> _EXERCISE GOAL_
Copy exactly the lines of the data below, beginning with the line with "How do I perform: Click into" and ending with the line with "Image resolution: width=1024". Pictures are to be omitted.

> _EXERCISE MATERIAL_
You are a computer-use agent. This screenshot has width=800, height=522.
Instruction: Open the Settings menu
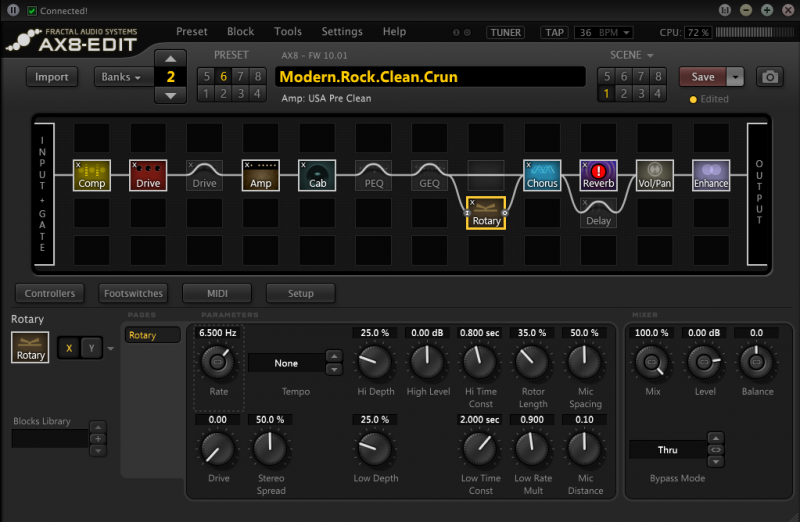tap(342, 32)
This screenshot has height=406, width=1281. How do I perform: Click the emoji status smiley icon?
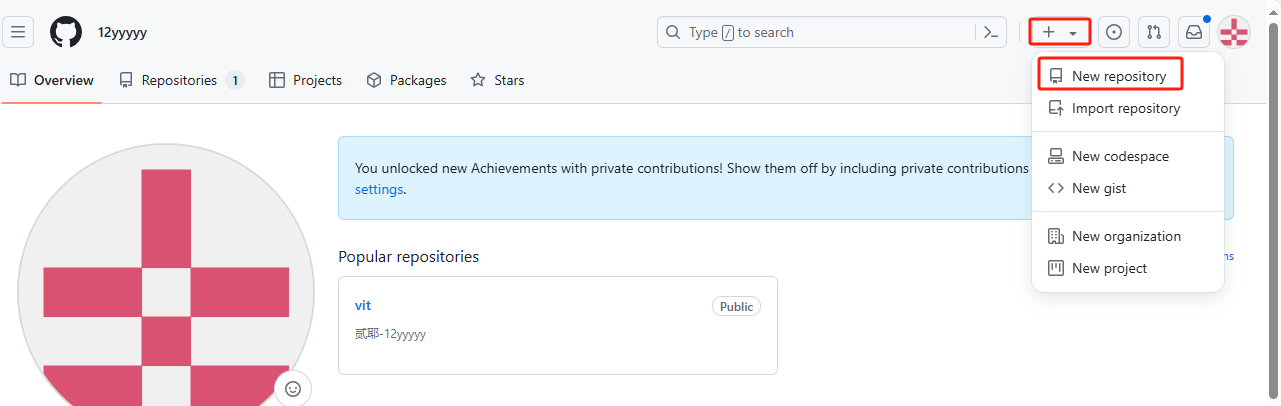(x=293, y=389)
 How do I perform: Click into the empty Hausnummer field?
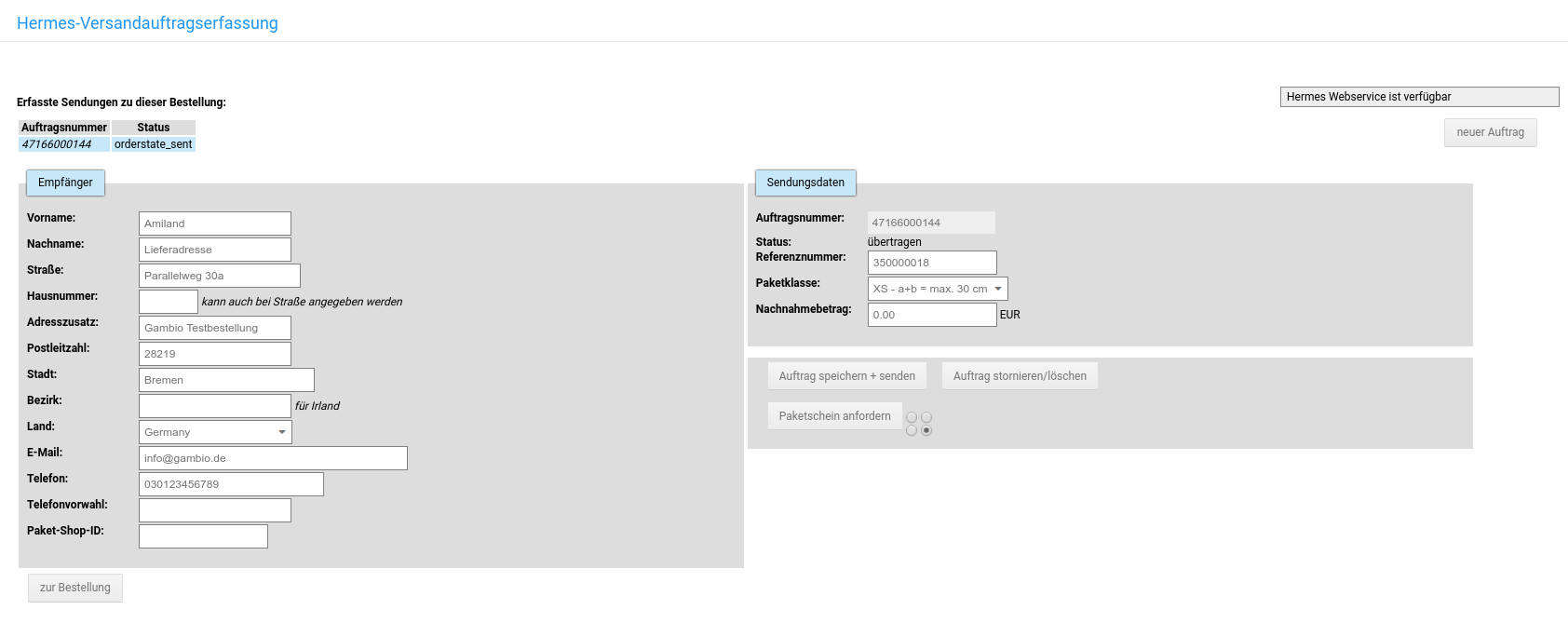[x=169, y=302]
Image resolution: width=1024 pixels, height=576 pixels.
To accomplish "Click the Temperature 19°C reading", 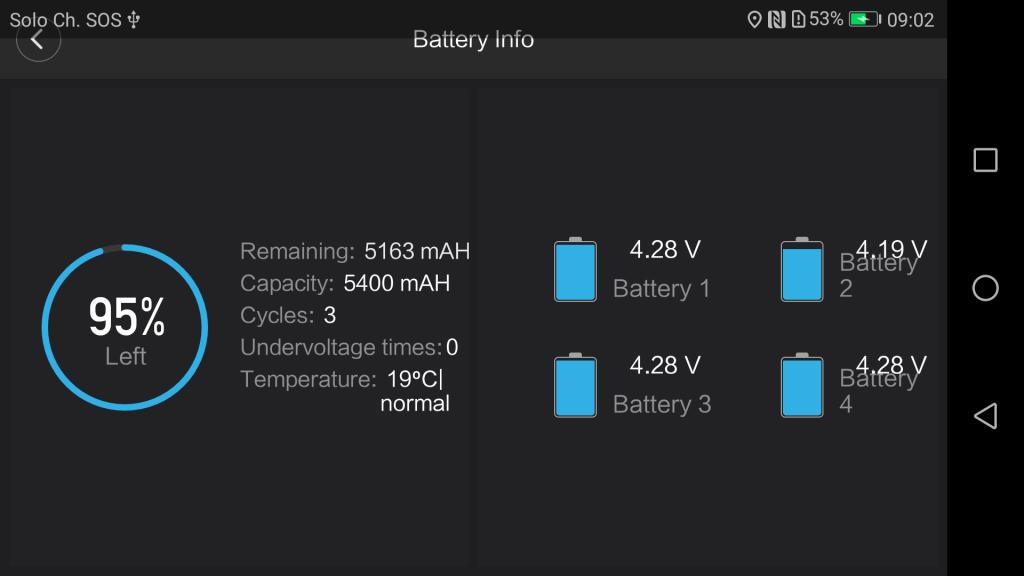I will pyautogui.click(x=415, y=379).
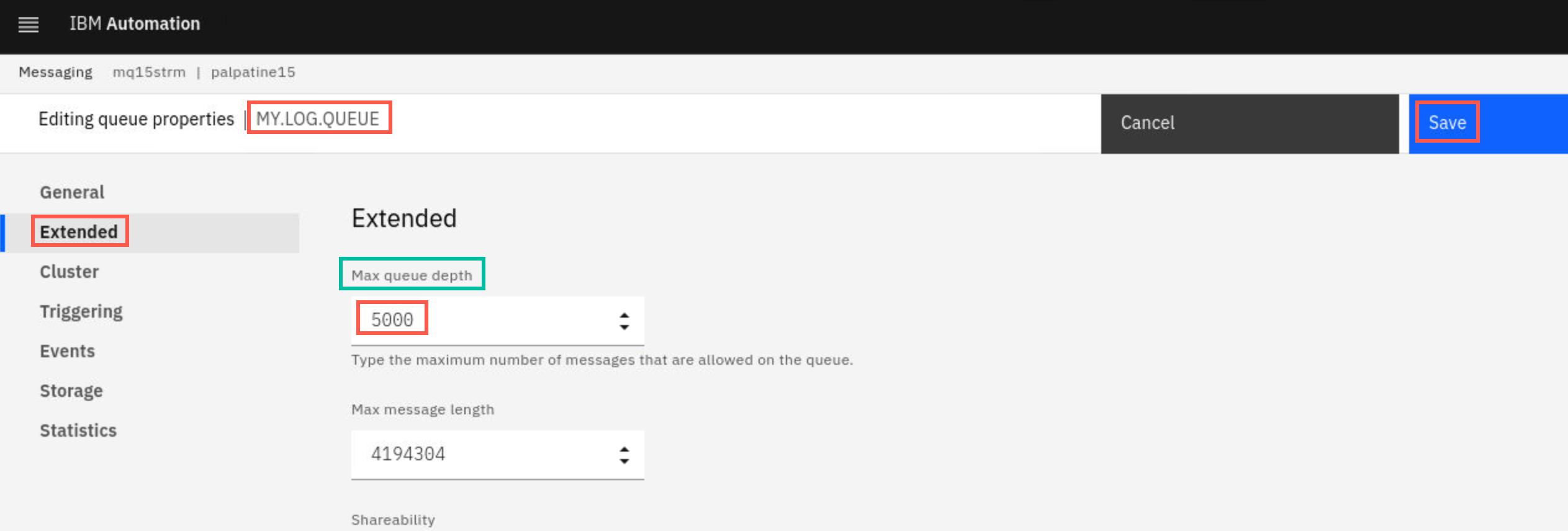
Task: Increase Max queue depth with up arrow
Action: pyautogui.click(x=624, y=315)
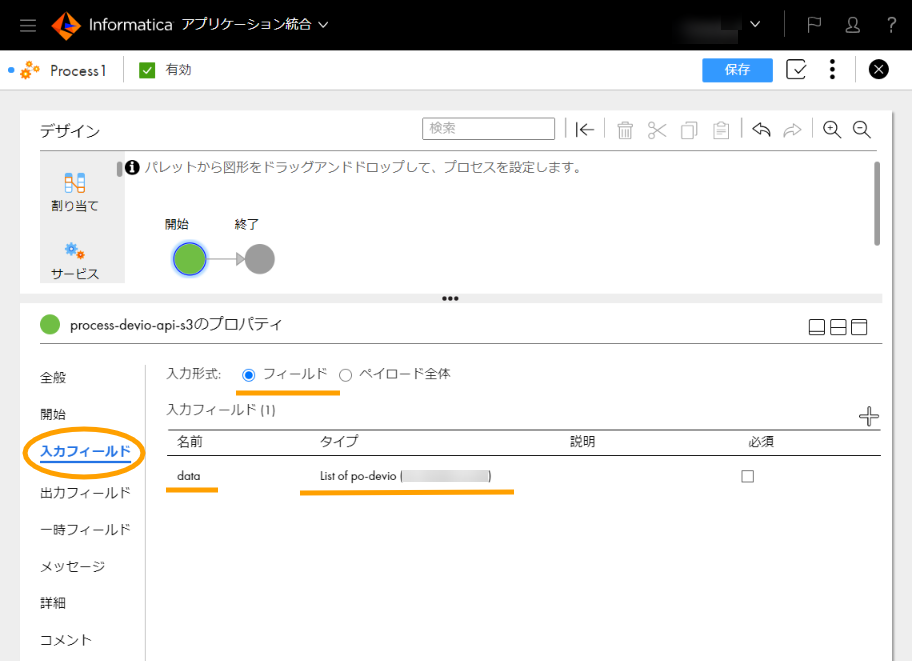This screenshot has height=661, width=912.
Task: Open the three-dot options menu near 保存
Action: 832,69
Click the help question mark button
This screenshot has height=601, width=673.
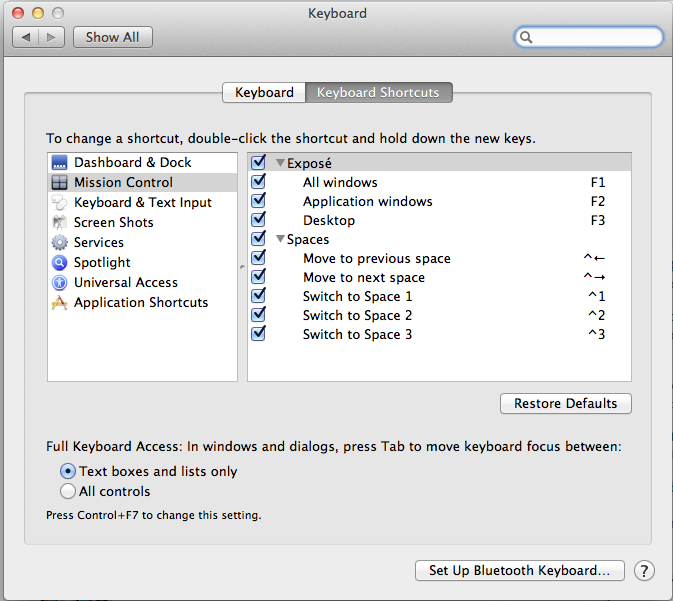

> _EXERCISE RESULT_
 How do I perform: Click into the empty Hausnummer field?
[x=169, y=302]
Image resolution: width=1024 pixels, height=576 pixels.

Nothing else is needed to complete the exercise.